*** Opening of Input records ***

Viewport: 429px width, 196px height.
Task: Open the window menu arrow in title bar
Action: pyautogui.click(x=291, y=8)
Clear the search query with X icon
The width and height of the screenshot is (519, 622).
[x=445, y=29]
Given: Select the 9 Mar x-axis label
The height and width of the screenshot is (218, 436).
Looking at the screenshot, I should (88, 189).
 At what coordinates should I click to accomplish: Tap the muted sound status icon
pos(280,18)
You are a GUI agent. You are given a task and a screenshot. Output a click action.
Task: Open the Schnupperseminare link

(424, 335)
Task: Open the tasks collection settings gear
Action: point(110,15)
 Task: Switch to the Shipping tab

*** Close of Input records ***
*** Opening of Input records ***

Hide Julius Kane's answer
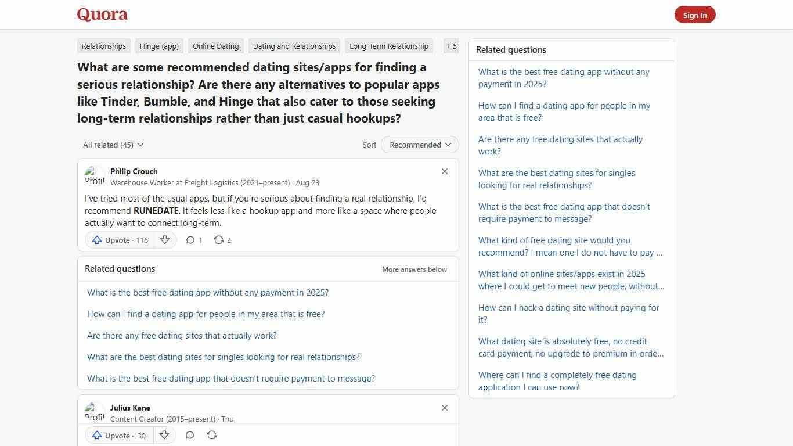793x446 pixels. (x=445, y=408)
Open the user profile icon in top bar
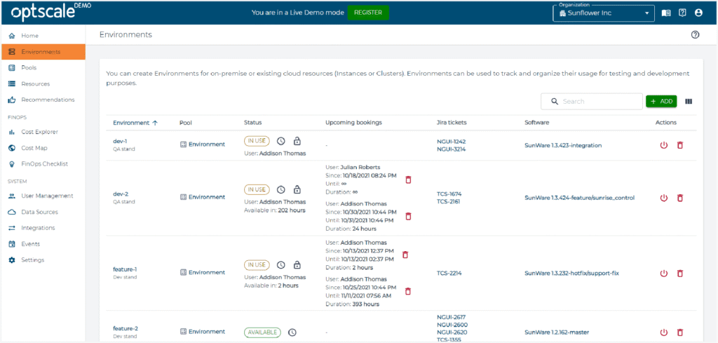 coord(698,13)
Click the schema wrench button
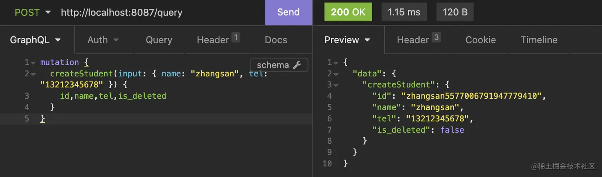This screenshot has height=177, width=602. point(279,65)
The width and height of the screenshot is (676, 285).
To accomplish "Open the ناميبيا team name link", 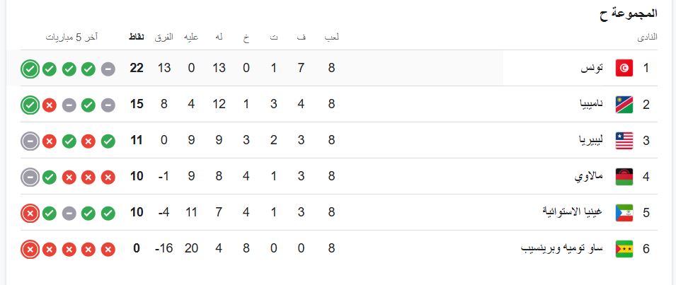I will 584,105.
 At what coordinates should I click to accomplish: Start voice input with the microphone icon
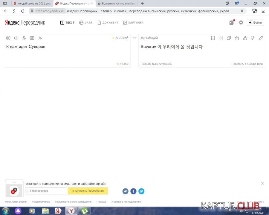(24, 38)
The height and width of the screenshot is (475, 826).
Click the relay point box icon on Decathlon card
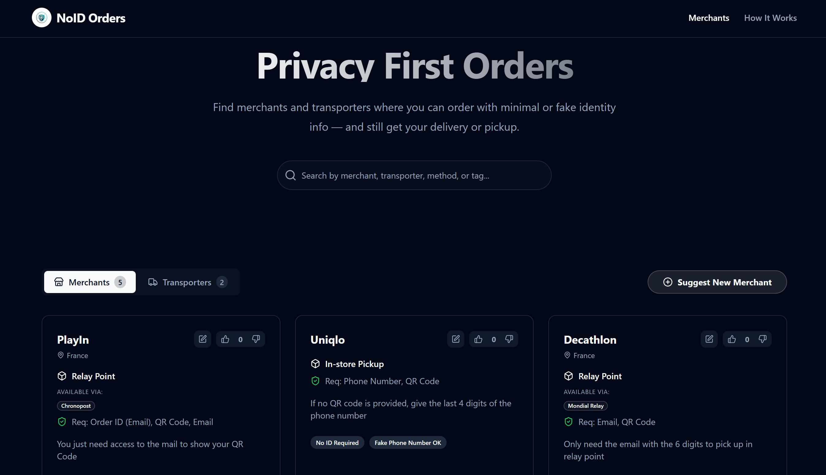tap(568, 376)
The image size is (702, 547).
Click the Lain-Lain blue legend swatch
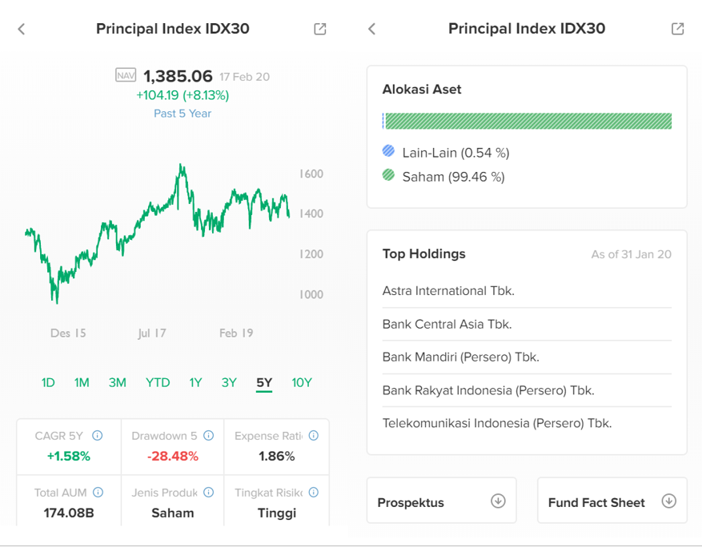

*** Close of Input records ***

— Work instructions —
Only the lines above from the line with "Task: Open the Schnupperseminare link" to the line with "Task: Switch to the Shipping tab", those two lines included, should be reproduced exactly.

— Finished task —
Task: Open the Schnupperseminare link

(424, 335)
Task: Open the tasks collection settings gear
Action: point(110,15)
 Task: Switch to the Shipping tab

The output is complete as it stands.